Can you present the part of the records below that runs from the start through the line containing "center [1314, 322]." as a Markdown table with the columns No. and Line, numbering each line and leaving out blank lines?

═══ DATA ROWS

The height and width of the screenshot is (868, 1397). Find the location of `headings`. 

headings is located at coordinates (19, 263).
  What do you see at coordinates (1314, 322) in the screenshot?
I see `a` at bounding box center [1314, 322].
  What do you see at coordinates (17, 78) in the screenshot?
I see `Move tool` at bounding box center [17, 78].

══════

→ **RESPONSE FOR THIS EXERCISE**
| No. | Line |
|---|---|
| 1 | The height and width of the screenshot is (868, 1397). Find the location of `headings`.  |
| 2 | headings is located at coordinates (19, 263). |
| 3 |   What do you see at coordinates (1314, 322) in the screenshot? |
| 4 | I see `a` at bounding box center [1314, 322]. |